Bloc de texte -
********

En tant que Calaisien, c’était compliqué de fermer les yeux sur la situation des personnes migrantes qui arrivaient dans ma ville. Adolescent, j’ai trouvé insupportable de vivre dans une ville soumise à un système d’apartheid. J’ai d’abord rejoint des associations comme La Belle Étoile et Salam. Mais cela me frustrait de m’en tenir à préparer des repas sans essayer d’autres choses, que la seule réponse à la situation se résumait aux besoins de première nécessité. Je trouvais que l’organisation des files d’attente pour la distribution des repas, par exemple, était très pénible à vivre. J’ai eu envie de faire autre chose et autrement. Dans une organisation autogérée, tout le monde est invité à cuisiner ensemble. Les personnes migrantes s’approprient ce dont on les prive.

À Calais, tout le monde est impacté par la frontière d’une manière ou d’une autre, personne n’ignore la présence des migrants, que les gens l’exprime ou non, qu’ils prennent position ou non. Ça fait partie de la réalité, de la vie quotidienne. La question est plutôt de quelle manière cette frontière nous impacte. Calais est anéanti par la psychose de l’appel d’air et de la peur du « migrant. » Tout est fait et mis en œuvre dans cette ville pour que les personnes migrantes inspirent un sentiment de peur et d’insécurité.

********

Liste des données -
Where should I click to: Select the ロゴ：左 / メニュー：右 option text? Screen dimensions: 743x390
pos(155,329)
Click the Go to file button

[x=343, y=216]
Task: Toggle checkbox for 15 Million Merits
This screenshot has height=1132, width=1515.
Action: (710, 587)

********

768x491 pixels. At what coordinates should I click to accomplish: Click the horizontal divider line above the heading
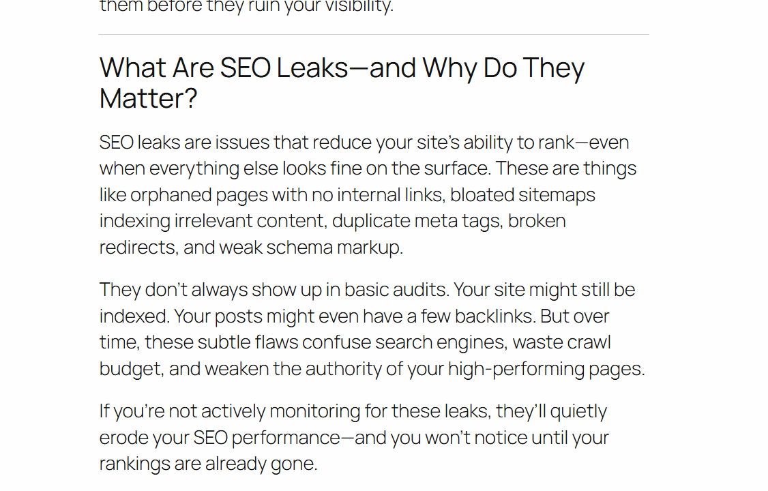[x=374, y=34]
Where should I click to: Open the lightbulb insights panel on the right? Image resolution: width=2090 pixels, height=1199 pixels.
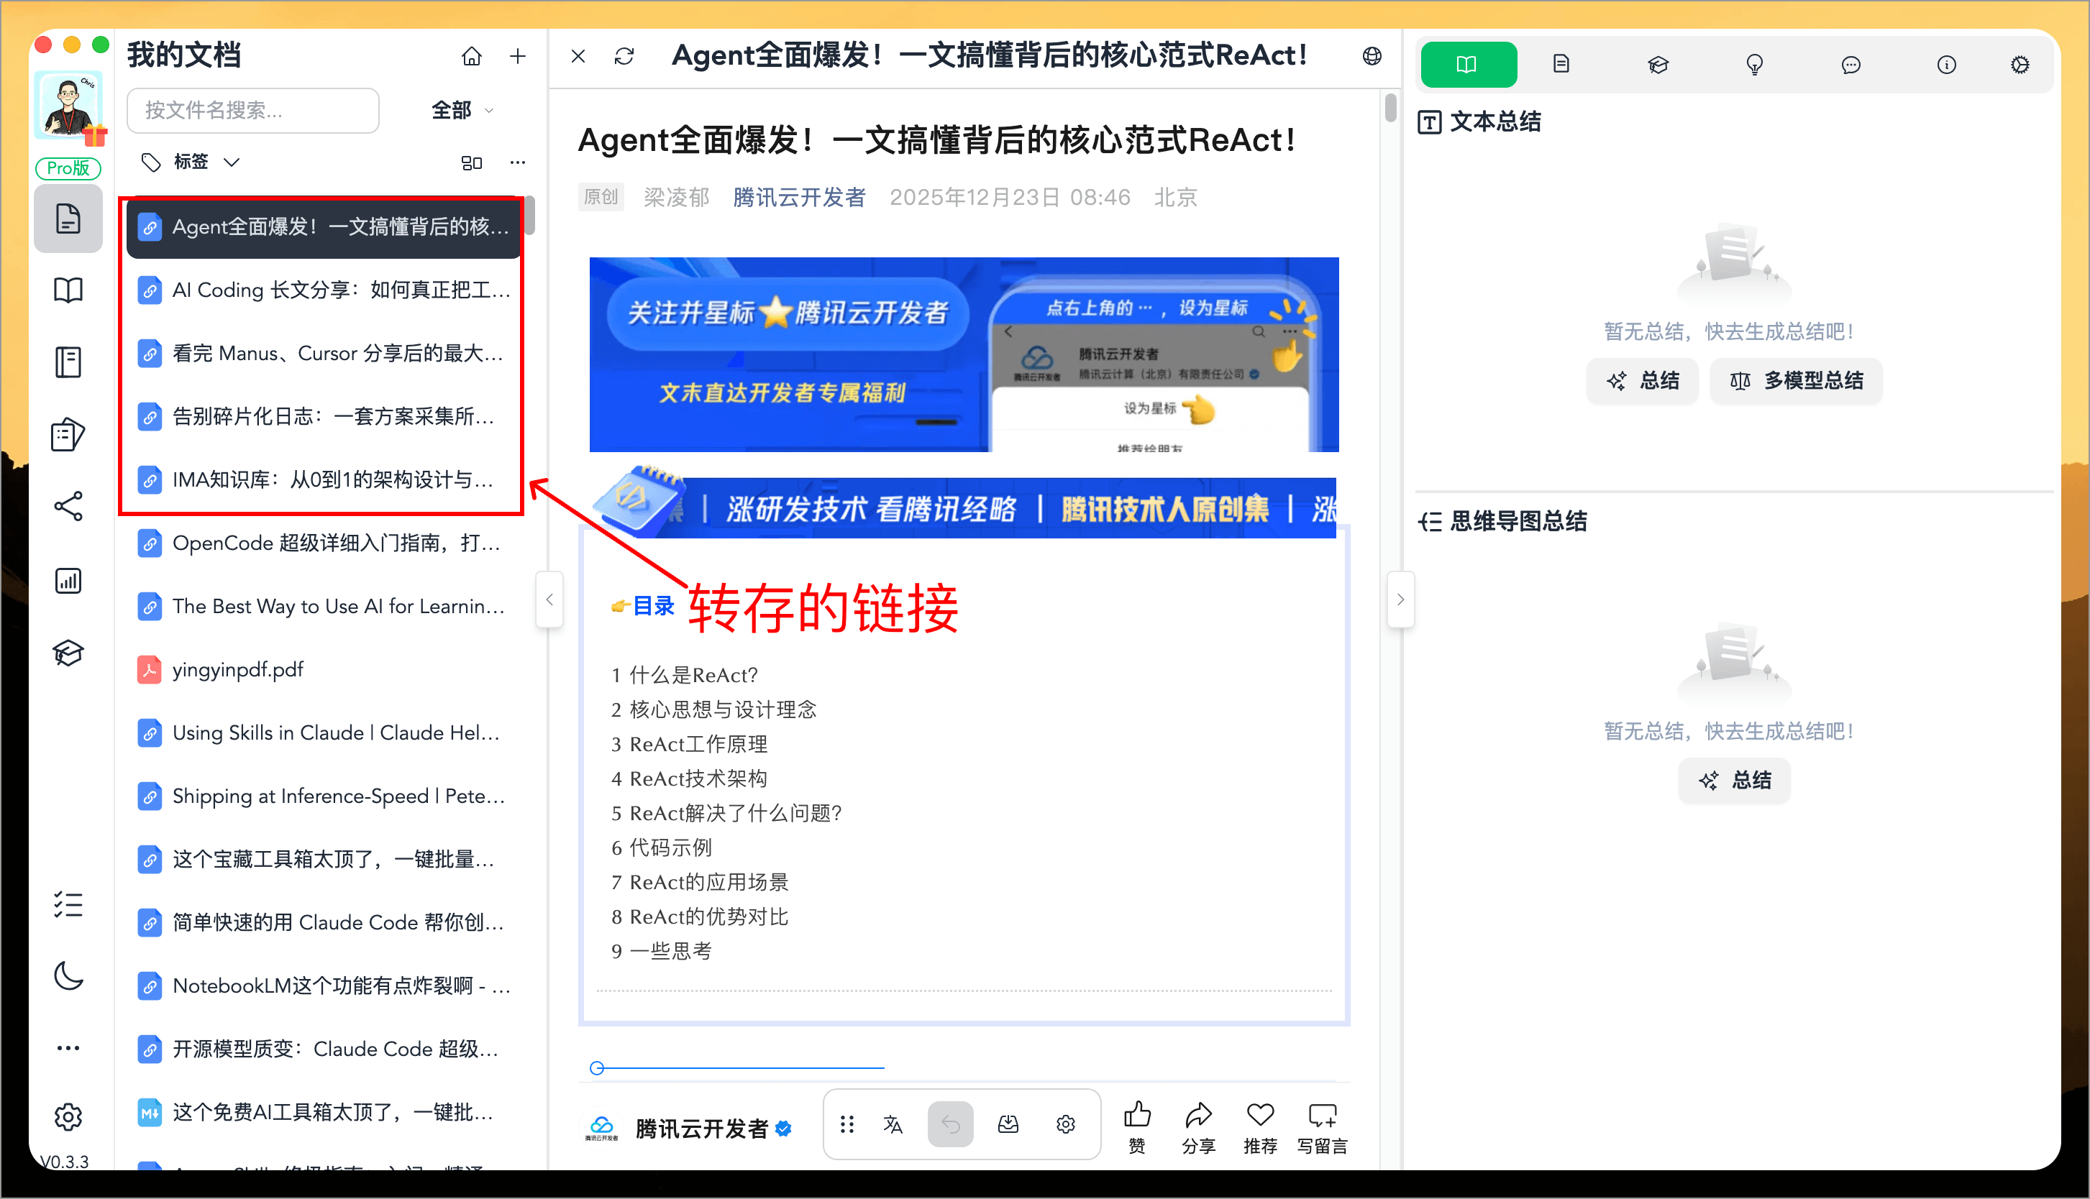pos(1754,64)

********

Consigne 1 - Dans le texte sur Calais, quelles associations la personne qui témoigne a-t-elle rejointes en premier ?
Consigne 2 - Recopie le passage du texte sur Calais qui commence par les mots contenant "En tant que" et s'achève sur "on les prive.", en y substituant "plats" à "repas".
Les lignes n'ont aucun lien avec le texte.

Résultat 1 - La Belle Étoile et Salam.

Résultat 2 -
En tant que Calaisien, c’était compliqué de fermer les yeux sur la situation des personnes migrantes qui arrivaient dans ma ville. Adolescent, j’ai trouvé insupportable de vivre dans une ville soumise à un système d’apartheid. J’ai d’abord rejoint des associations comme La Belle Étoile et Salam. Mais cela me frustrait de m’en tenir à préparer des plats sans essayer d’autres choses, que la seule réponse à la situation se résumait aux besoins de première nécessité. Je trouvais que l’organisation des files d’attente pour la distribution des plats, par exemple, était très pénible à vivre. J’ai eu envie de faire autre chose et autrement. Dans une organisation autogérée, tout le monde est invité à cuisiner ensemble. Les personnes migrantes s’approprient ce dont on les prive.